Двое сотрудников, дающих полицейскую хронику, не потешали уже меня сегодня, хотя они, стоя в дверях моей комнаты, вели обычную стычку.

 Сухов-то вчера какую утку пустил!  говорил, обращаясь ко мне, рыжеватый юноша в щегольском сюртуке.  Он сообщил, что убитая Жучкова была светлая блондинка лет двадцати двух, с виду интеллигентка, а у ней (я ее сам видел в покойницкой!) волосы черные и, к тому же, она пожилая и одета очень бедно

 А в какой покойницкой она лежит?  спросил, лукаво щуря черные глаза, маленький Сухов.  Если я пустил утку, то вы пускаете ежедневно целых лебедей! Кто написал, г. Белов, о похищении бумажника у каких-то комиссионеров Зусьмана и Зунделевича? Этак я могу по тысяче строк в день катать!  И Сухов рассмеялся презрительным смехом.

 Александр Михайлович! Ей-Богу, такой случай был на Николаевской железной дороге!  воскликнул Белов, подбегая к моему столу.

 Он даже этот бумажник видел!  съязвил Сухов и, повернувшись в сторону прихожей, произнес:Старый черт идет..

Вошел высокий худой человек с сухим лицом, на котором бегали черные блестящие глаза. Тонкий горбатый нос, узкая черная борода и искривленные в злобную саркастическую улыбку губы делали его похожим на Мефистофеля.

Он, не произнося ни слова, поклонился мне и, взяв со стола лист бумаги, направился в комнату для сотрудников.

 Вы что принесли, господин Шорин?  спросил я.

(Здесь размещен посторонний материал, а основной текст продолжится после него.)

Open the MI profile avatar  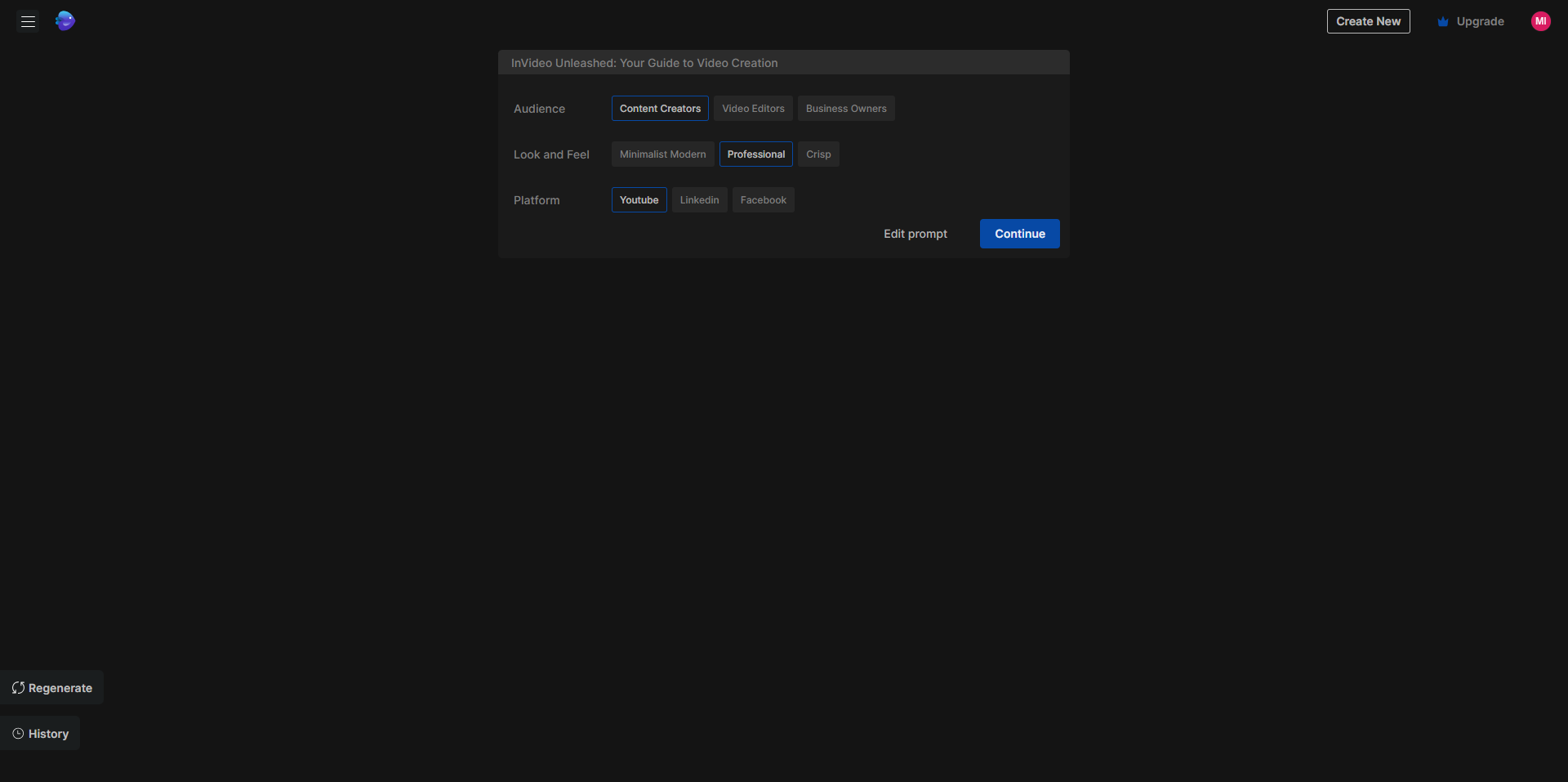tap(1540, 21)
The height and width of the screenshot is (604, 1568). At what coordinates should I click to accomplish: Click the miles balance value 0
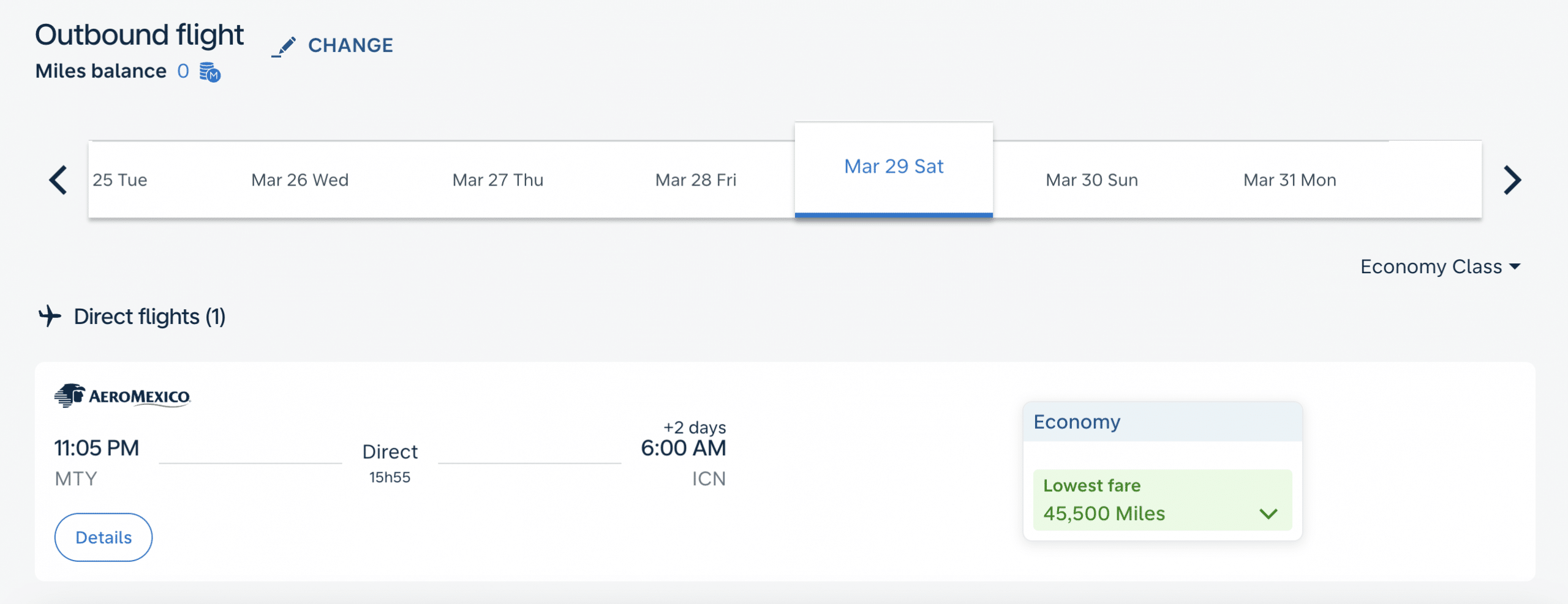183,71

 Нечто, имеющее чрезвычайный интерес!  сказал он вкрадчивым, проникновенным басом, подозрительно косясь на Сухова и Белова.

 Ничего такого не случилось!  с притворной небрежностью отозвались они.

 В ваших палестинах?  засмеялся Шорин и с вызывающим видом выставил вперед свой горбатый нос.  Но Петербург велик, а я повсюду рыскаю. Ястарый репортер!

Он с гордостью ткнул себя пальцем в грудь и выпрямился.

 Но все-таки?  сказал я.  Быть может, принесенные вами сведения уже имеются в редакции?

 Я принес нечто, как уже докладывал вам, имеющее чрезвычайный интерес и совершенно упущенное из виду моими коллегами!  произнес он язвительным голосом и удалился неслышной, крадущейся походкой.

 Сколько вы напишете?  бросил я ему вдогонку.  У нас сегодня в газете тесно, а вы поздно приходите.

 Сколько прикажете!  откликнулся он уже из соседней комнаты.  Можно происшествие описать в пятистах строках, можно и в полутораста вогнать.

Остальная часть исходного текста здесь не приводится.